Minnesota governor, lawmakers point fingers after session fizzles

Minnesota's governor and top lawmakers pointed fingers Monday after the 2020 legislative fizzled at the end, putting pieces of the state's coronavirus response in limbo.

Lawmakers failed to approve funding for job-creating construction projects and did not address the economic fallout from the pandemic. Partisan divisions led to confusion over whether nearly 50,000 state workers would get pay raises -- or pay cuts -- come July.

Now, lawmakers have circled June 12 as the start date for a likely special session and a second chance at major pieces of legislation. If Gov. Tim Walz decides to extend his peacetime emergency powers beyond that date, he'll have to call lawmakers back to St. Paul.

"The 2020 session will really be remembered as the pandemic session," House Speaker Melissa Hortman, DFL-Brooklyn Park, told reporters Monday morning. "The pandemic kind of reached in and grabbed the heart of the legislative session out."

The unity and goodwill of March evaporated as House Republicans refused to move forward on a bonding bill while the state is under a peacetime emergency. That effectively blocked a $2 billion infrastructure borrowing package from gaining the needed support in the House on Saturday.

A day later, Democrats rejected a $998 million bonding bill in the Senate after a last-minute intervention from Walz.

"I went out and made the case of why (Senate Democrats) shouldn't vote for them, and they didn't, because it's not a good bill," Walz told reporters.

Walz said it was "a shame" that a construction bill didn't pass when more than 600,000 Minnesotans are out of work. The governor, Hortman, and Senate Majority Leader Paul Gazelka said they would keep negotiating.

Gazelka said he and Hortman had agreed on a bonding package between $1.1 billion and $1.3 billion, but hadn't gotten support from the two minority caucuses.

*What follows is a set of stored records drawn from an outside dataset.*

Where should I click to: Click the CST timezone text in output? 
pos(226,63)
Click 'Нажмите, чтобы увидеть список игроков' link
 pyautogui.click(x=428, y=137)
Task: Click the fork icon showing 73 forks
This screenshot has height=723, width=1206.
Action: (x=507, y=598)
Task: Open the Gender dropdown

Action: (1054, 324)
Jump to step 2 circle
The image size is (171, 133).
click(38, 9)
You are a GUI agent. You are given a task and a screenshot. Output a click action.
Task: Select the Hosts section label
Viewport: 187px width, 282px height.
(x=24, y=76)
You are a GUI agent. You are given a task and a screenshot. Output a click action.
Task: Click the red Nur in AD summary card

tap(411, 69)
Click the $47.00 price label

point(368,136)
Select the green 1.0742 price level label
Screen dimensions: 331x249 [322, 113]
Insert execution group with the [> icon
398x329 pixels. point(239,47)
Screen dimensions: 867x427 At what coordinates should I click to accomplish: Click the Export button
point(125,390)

GOP leaders failed to gain more oversight on the Walz administration's antivirus efforts, meaning the governor will continue with broad powers for at least three more weeks until the June 12 expiration of his emergency powers.

Confusion over state worker contracts

Pay raises for nearly 50,000 state workers remained in limbo Monday after dueling ratification votes in the House and Senate over the past week.

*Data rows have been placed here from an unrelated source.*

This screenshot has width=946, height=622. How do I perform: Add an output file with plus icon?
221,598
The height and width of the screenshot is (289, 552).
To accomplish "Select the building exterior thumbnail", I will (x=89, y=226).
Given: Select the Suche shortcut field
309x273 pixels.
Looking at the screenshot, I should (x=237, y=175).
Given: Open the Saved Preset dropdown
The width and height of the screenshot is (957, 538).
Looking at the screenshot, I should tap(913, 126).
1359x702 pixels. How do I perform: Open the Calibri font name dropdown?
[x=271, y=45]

The House ratified the contracts, but the Senate only did so after stripping out the 2.5 percent pay raises planned for July. Senate Republicans say the state can no longer afford the contracts, which were negotiated last year. Without a deal, workers faced the possibility of having 2019's raises wiped out, too.

But by voting to approve the contracts at all, the Senate may have inadvertently ratified them.

Myron Frans, the state's budget commissioner, said state law doesn't allow the House or Senate to modify employee contracts -- only to vote yes or no. Frans said the administration was doing a legal review and planned to have an answer within a day or two.

"The action taken by the Senate is not contemplated (by the law)," Frans told reporters. "We've been working really nonstop since that action was taken."

Gazelka said it would be an "overreach" if the administration recognized the contracts, given the intent of the Senate vote.

"We didn't agree on what they should be," said Gazelka, R-East Gull Lake. "There are people who say they're just ratified now. But to me, that's silly."